Passage →
From 1af5dea9392022508ca3c0451a42911aef702947 Mon Sep 17 00:00:00 2001
From: Az-r-ow <antoine.azar123@gmail.com>
Date: Thu, 16 May 2024 21:12:32 +0200
Subject: [PATCH 1/2] test: BCE test case with softmax

---
 src/NeuralNet/losses/BCE.hpp      | 13 ++++++++---
 src/NeuralNet/utils/Functions.hpp | 13 +++++++++++
 tests/test-losses.cpp             | 38 +++++++++++++++++++++++++++++++
 3 files changed, 61 insertions(+), 3 deletions(-)

diff --git a/src/NeuralNet/losses/BCE.hpp b/src/NeuralNet/losses/BCE.hpp
index e0e1d05..411a8b7 100644
--- a/src/NeuralNet/losses/BCE.hpp
+++ b/src/NeuralNet/losses/BCE.hpp
@@ -9,14 +9,21 @@ namespace NeuralNet {
 class BCE : public Loss {
  public:
   static double cmpLoss(const Eigen::MatrixXd &o, const Eigen::MatrixXd &y) {
-    Eigen::MatrixXd loss = -(y.array() * o.array().log() +
-                             (1.0 - y.array()) * (1.0 - o.array()).log());
+    double threshold = 1.0e-5;
+    Eigen::MatrixXd oTrim = trim(o, threshold);
+    Eigen::MatrixXd yTrim = trim(y, threshold);
+
+    Eigen::MatrixXd loss =
+        -(yTrim.array() * oTrim.array().log() +
+          (1.0 - yTrim.array()) * (1.0 - oTrim.array()).log());
+
     return loss.sum();
   }
 
   static Eigen::MatrixXd cmpLossGrad(const Eigen::MatrixXd &yHat,
                                      const Eigen::MatrixXd &y) {
-    return (yHat.array() - y.array()) / (yHat.array() * (1.0 - y.array()));
+    return (yHat.array() - y.array()) /
+           ((yHat.array() * (1.0 - yHat.array())) + 1e-9);
   }
 };
 
diff --git a/src/NeuralNet/utils/Functions.hpp b/src/NeuralNet/utils/Functions.hpp
index b4cae1f..c56ac0d 100644
--- a/src/NeuralNet/utils/Functions.hpp
+++ b/src/NeuralNet/utils/Functions.hpp
@@ -323,6 +323,19 @@ static Eigen::MatrixXd hardmax(const Eigen::MatrixXd &mat) {
   return hardmaxMatrix;
 }
 
+/**
+ * @brief round the number < to the given threshold to 0
+ *
+ * @param logits Matrix of doubles
+ * @param threshold a double (default: 0.01)

Records drawn from a collection:
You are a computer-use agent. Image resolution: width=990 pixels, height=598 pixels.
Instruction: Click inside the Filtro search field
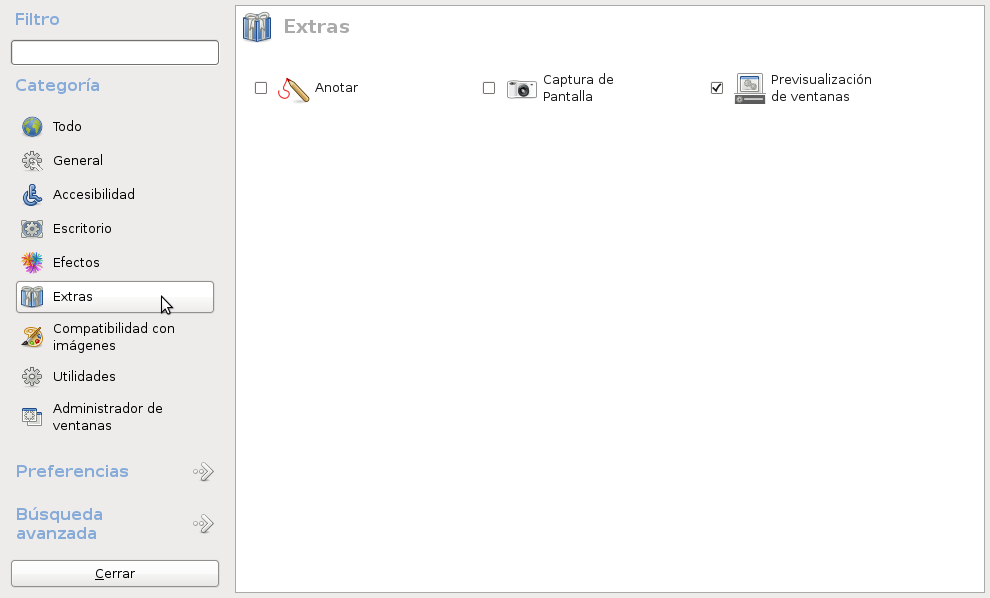click(114, 51)
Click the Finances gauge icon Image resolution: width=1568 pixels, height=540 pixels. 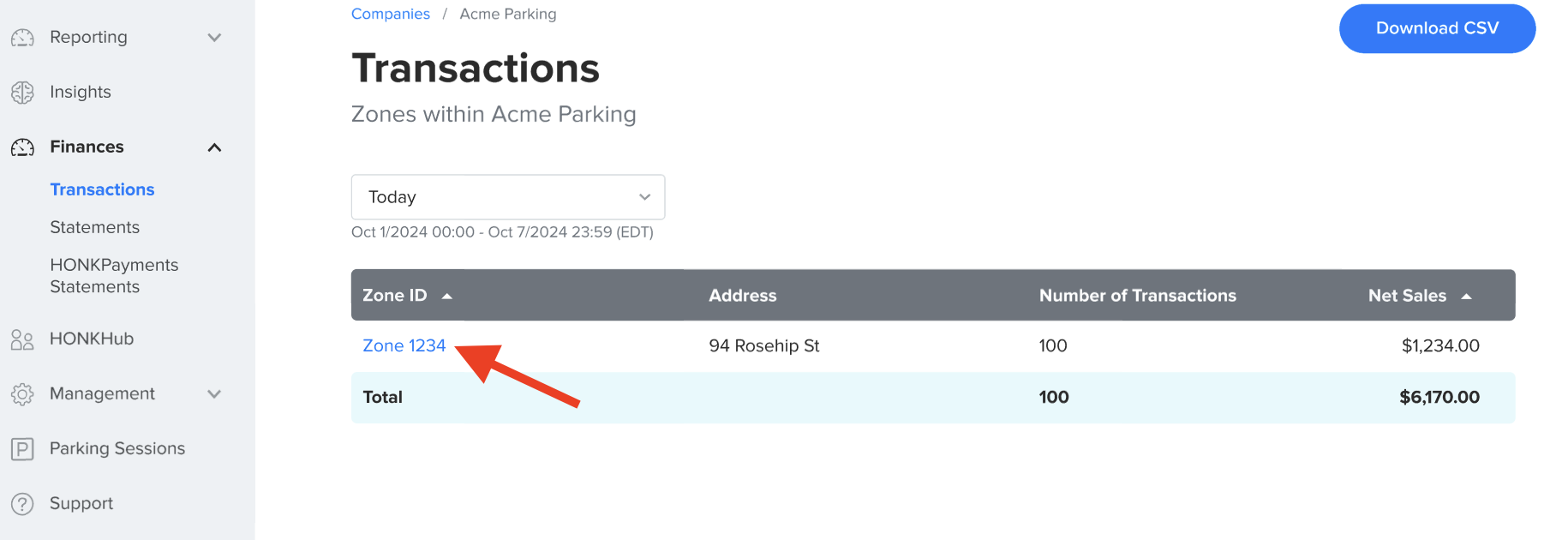click(x=22, y=147)
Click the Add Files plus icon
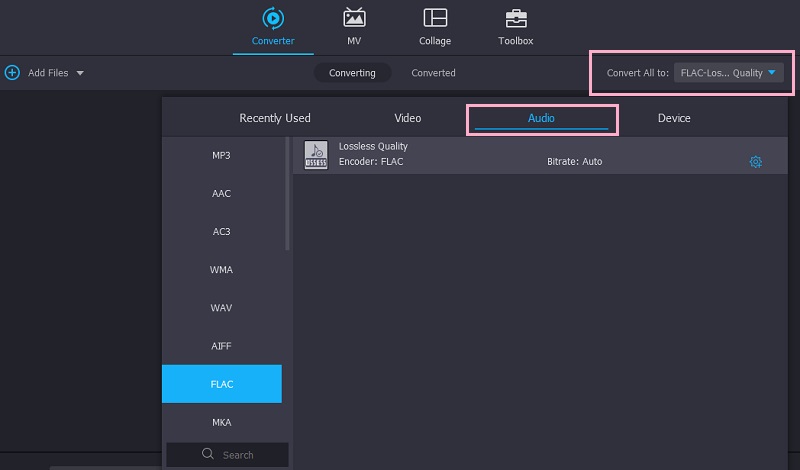The image size is (800, 470). (12, 73)
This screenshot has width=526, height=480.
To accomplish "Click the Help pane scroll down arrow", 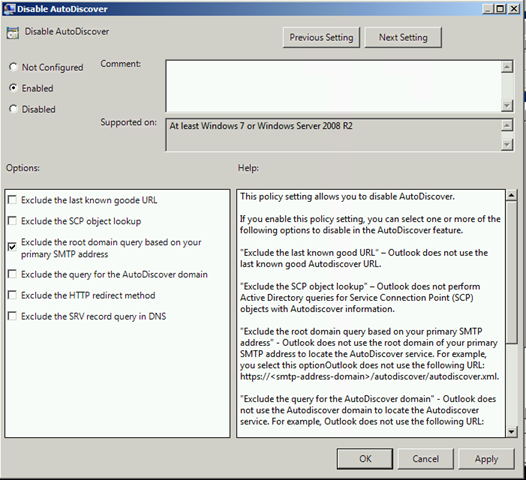I will click(x=511, y=431).
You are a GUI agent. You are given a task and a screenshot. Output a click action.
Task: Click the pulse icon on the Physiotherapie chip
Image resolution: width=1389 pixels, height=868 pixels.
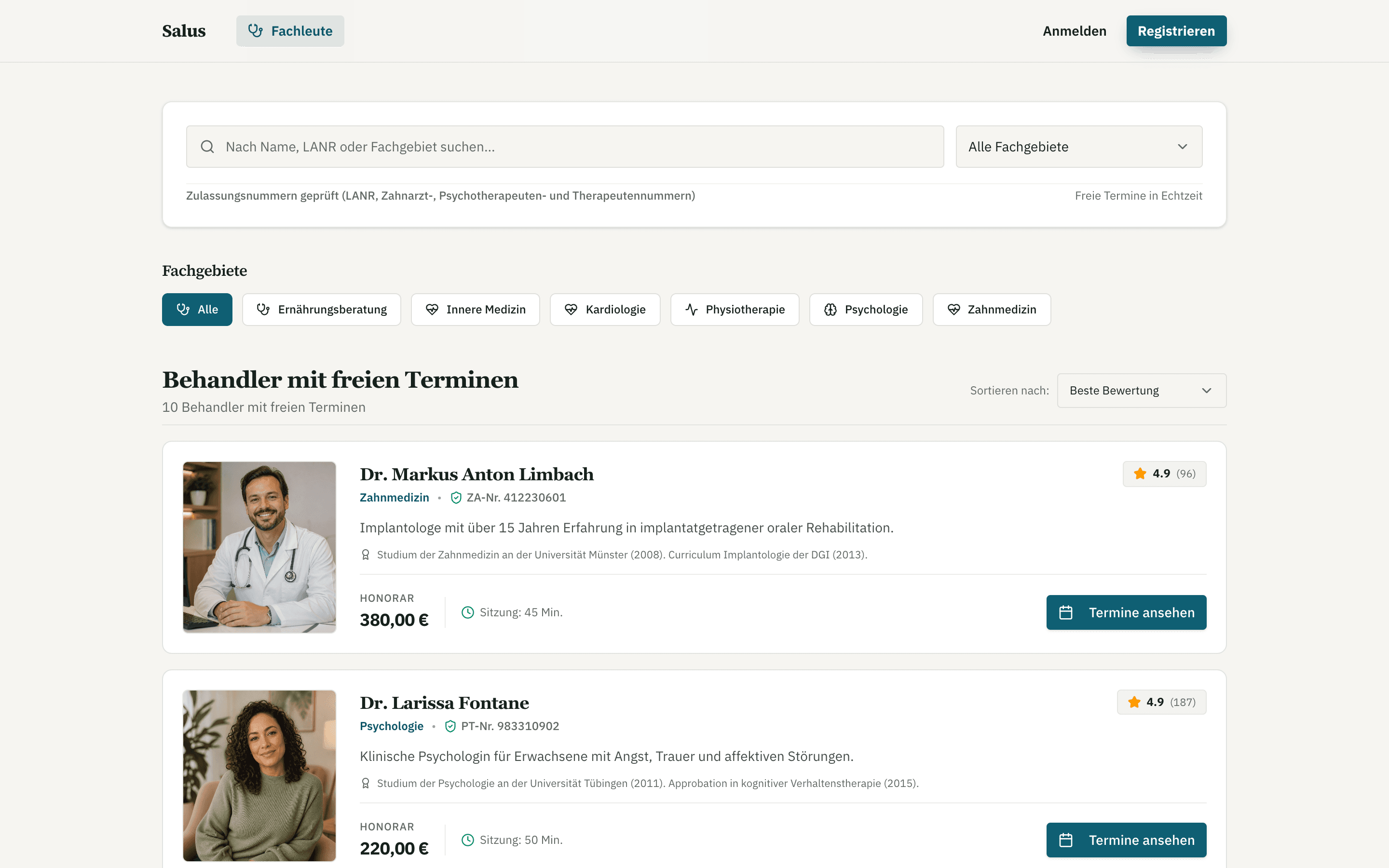click(692, 310)
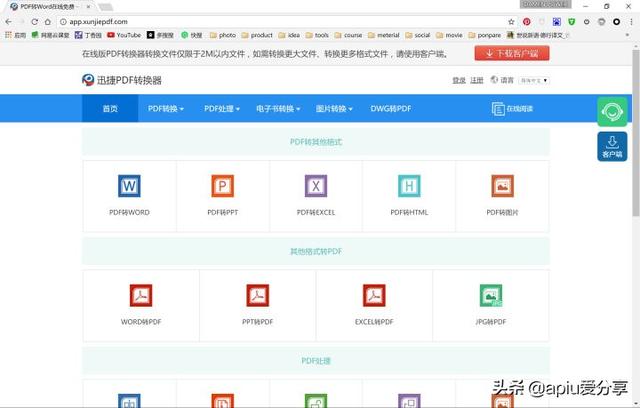Click the red 下载客户端 button
The width and height of the screenshot is (640, 408).
tap(512, 53)
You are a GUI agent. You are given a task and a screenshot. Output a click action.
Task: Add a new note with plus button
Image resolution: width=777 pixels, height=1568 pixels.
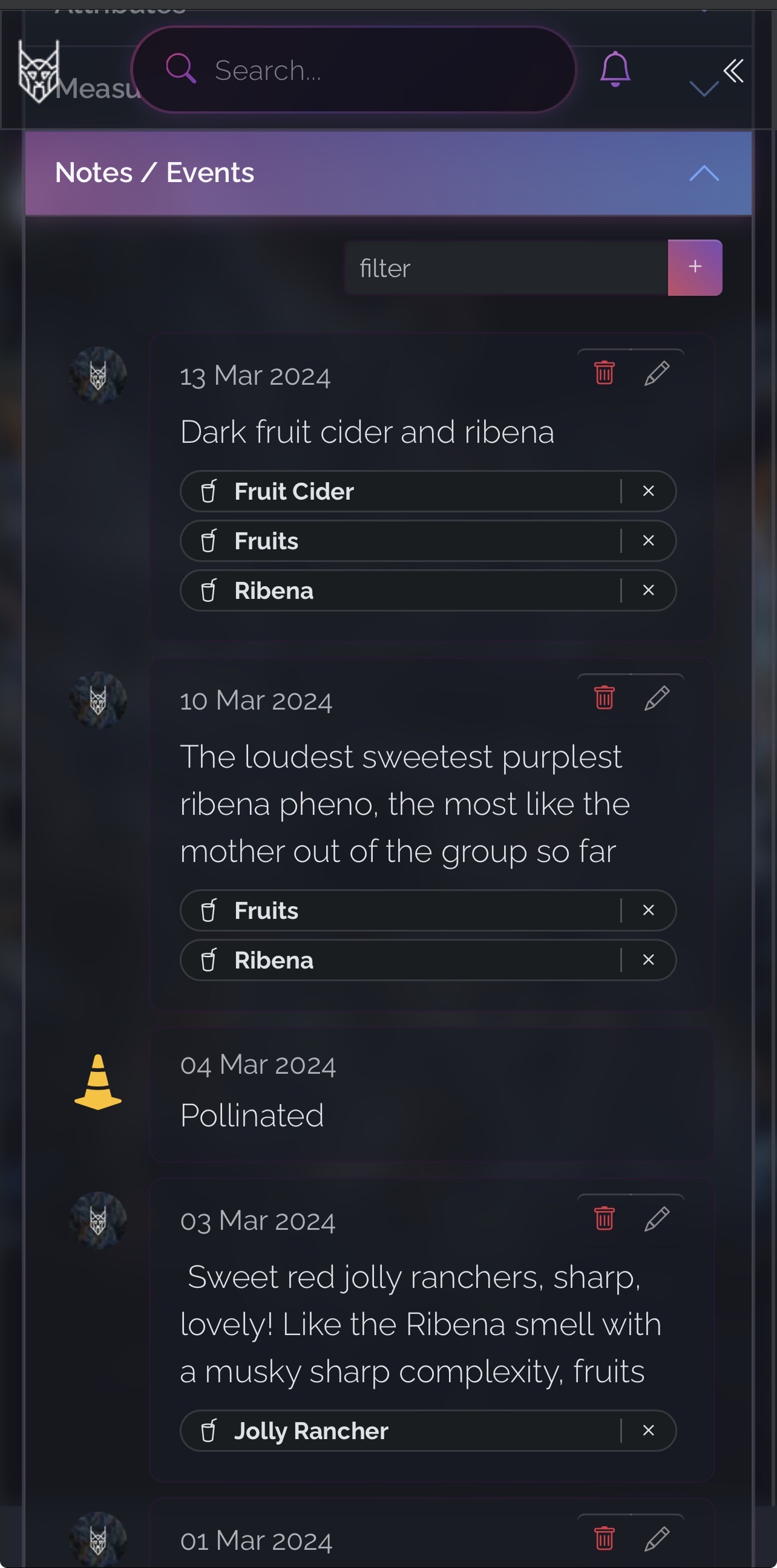point(695,267)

Exercise objective →
Reproduce the patch word for word, starting at "diff --git a/src/NeuralNet/utils/Functions.hpp" and ending at "double (default: 0.01)". Work only from the patch.

Complete response →
diff --git a/src/NeuralNet/utils/Functions.hpp b/src/NeuralNet/utils/Functions.hpp
index b4cae1f..c56ac0d 100644
--- a/src/NeuralNet/utils/Functions.hpp
+++ b/src/NeuralNet/utils/Functions.hpp
@@ -323,6 +323,19 @@ static Eigen::MatrixXd hardmax(const Eigen::MatrixXd &mat) {
   return hardmaxMatrix;
 }
 
+/**
+ * @brief round the number < to the given threshold to 0
+ *
+ * @param logits Matrix of doubles
+ * @param threshold a double (default: 0.01)